→ Written task:
Rewrite all of the material below so that "refresh statistics button" becomes "reload statistics button", keeping every other line and word unchanged.
>> START Exercise data
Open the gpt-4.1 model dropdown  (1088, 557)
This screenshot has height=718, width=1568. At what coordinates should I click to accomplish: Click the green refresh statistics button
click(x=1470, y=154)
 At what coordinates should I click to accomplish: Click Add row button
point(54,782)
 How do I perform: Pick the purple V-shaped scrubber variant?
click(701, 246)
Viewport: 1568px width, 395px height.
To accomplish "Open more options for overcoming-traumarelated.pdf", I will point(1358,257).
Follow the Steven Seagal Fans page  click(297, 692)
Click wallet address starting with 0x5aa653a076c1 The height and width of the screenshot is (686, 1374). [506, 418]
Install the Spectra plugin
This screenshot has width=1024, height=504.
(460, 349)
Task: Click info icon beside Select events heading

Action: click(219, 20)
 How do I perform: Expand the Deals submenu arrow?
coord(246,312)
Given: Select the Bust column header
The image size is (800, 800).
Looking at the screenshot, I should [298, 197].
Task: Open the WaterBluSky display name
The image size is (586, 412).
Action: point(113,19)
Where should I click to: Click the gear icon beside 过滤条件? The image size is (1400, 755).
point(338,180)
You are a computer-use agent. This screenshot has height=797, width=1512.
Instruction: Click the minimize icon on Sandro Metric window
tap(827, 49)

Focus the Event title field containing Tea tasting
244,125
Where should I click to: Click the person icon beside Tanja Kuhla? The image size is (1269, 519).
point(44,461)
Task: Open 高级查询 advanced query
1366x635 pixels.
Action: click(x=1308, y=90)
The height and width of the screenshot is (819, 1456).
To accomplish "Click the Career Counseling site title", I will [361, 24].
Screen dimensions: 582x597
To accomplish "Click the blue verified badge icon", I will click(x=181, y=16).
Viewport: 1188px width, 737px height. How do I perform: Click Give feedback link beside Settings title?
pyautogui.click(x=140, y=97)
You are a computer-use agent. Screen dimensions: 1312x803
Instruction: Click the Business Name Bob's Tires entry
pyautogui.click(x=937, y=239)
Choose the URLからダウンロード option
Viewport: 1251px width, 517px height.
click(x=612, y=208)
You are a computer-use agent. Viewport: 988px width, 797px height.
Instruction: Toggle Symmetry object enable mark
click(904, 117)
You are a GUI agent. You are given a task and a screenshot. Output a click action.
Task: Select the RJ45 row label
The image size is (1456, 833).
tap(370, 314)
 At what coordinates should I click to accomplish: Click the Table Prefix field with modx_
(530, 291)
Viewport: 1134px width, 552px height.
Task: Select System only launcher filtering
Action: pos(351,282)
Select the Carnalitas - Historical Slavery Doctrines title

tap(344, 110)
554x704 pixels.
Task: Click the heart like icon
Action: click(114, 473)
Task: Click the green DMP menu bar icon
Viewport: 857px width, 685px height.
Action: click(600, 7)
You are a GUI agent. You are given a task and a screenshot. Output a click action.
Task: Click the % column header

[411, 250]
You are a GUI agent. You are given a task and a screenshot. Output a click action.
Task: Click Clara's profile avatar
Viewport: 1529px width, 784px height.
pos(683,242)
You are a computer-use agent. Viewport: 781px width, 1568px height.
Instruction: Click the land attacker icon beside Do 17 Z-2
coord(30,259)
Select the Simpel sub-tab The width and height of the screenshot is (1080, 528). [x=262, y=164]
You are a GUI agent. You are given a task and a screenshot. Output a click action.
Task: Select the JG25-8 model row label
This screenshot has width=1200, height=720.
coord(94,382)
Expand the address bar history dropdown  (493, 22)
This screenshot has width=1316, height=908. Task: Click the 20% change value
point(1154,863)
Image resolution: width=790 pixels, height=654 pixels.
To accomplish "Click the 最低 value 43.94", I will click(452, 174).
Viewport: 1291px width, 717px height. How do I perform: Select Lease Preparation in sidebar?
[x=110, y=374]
>> END Exercise data
→ Full answer:
Open the gpt-4.1 model dropdown  (1088, 557)
This screenshot has height=718, width=1568. At what coordinates should I click to accomplish: Click the green reload statistics button
click(x=1470, y=154)
 At what coordinates should I click to accomplish: Click Add row button
point(54,782)
 How do I perform: Pick the purple V-shaped scrubber variant?
click(701, 246)
Viewport: 1568px width, 395px height.
To accomplish "Open more options for overcoming-traumarelated.pdf", I will point(1358,257).
Follow the Steven Seagal Fans page  click(297, 692)
Click wallet address starting with 0x5aa653a076c1 The height and width of the screenshot is (686, 1374). [506, 418]
Install the Spectra plugin
This screenshot has width=1024, height=504.
(460, 349)
Task: Click info icon beside Select events heading

Action: click(219, 20)
 How do I perform: Expand the Deals submenu arrow?
coord(246,312)
Given: Select the Bust column header
The image size is (800, 800).
Looking at the screenshot, I should [298, 197].
Task: Open the WaterBluSky display name
The image size is (586, 412).
Action: point(113,19)
Where should I click to: Click the gear icon beside 过滤条件? The image size is (1400, 755).
point(338,180)
You are a computer-use agent. This screenshot has height=797, width=1512.
Instruction: Click the minimize icon on Sandro Metric window
tap(827, 49)

Focus the Event title field containing Tea tasting
244,125
Where should I click to: Click the person icon beside Tanja Kuhla? The image size is (1269, 519).
point(44,461)
Task: Open 高级查询 advanced query
1366x635 pixels.
Action: click(x=1308, y=90)
The height and width of the screenshot is (819, 1456).
To accomplish "Click the Career Counseling site title", I will [361, 24].
Screen dimensions: 582x597
To accomplish "Click the blue verified badge icon", I will click(x=181, y=16).
Viewport: 1188px width, 737px height. How do I perform: Click Give feedback link beside Settings title?
pyautogui.click(x=140, y=97)
You are a computer-use agent. Screen dimensions: 1312x803
Instruction: Click the Business Name Bob's Tires entry
pyautogui.click(x=937, y=239)
Choose the URLからダウンロード option
Viewport: 1251px width, 517px height.
click(x=612, y=208)
You are a computer-use agent. Viewport: 988px width, 797px height.
Instruction: Toggle Symmetry object enable mark
click(904, 117)
You are a GUI agent. You are given a task and a screenshot. Output a click action.
Task: Select the RJ45 row label
The image size is (1456, 833).
tap(370, 314)
 At what coordinates should I click to accomplish: Click the Table Prefix field with modx_
(530, 291)
Viewport: 1134px width, 552px height.
Task: Select System only launcher filtering
Action: pos(351,282)
Select the Carnalitas - Historical Slavery Doctrines title

tap(344, 110)
554x704 pixels.
Task: Click the heart like icon
Action: click(114, 473)
Task: Click the green DMP menu bar icon
Viewport: 857px width, 685px height.
Action: click(600, 7)
You are a GUI agent. You are given a task and a screenshot. Output a click action.
Task: Click the % column header

[411, 250]
You are a GUI agent. You are given a task and a screenshot. Output a click action.
Task: Click Clara's profile avatar
Viewport: 1529px width, 784px height.
pos(683,242)
You are a computer-use agent. Viewport: 781px width, 1568px height.
Instruction: Click the land attacker icon beside Do 17 Z-2
coord(30,259)
Select the Simpel sub-tab The width and height of the screenshot is (1080, 528). [x=262, y=164]
You are a GUI agent. You are given a task and a screenshot. Output a click action.
Task: Select the JG25-8 model row label
This screenshot has width=1200, height=720.
coord(94,382)
Expand the address bar history dropdown  (493, 22)
This screenshot has width=1316, height=908. Task: Click the 20% change value
point(1154,863)
Image resolution: width=790 pixels, height=654 pixels.
To accomplish "Click the 最低 value 43.94", I will click(452, 174).
Viewport: 1291px width, 717px height. How do I perform: Select Lease Preparation in sidebar?
[x=110, y=374]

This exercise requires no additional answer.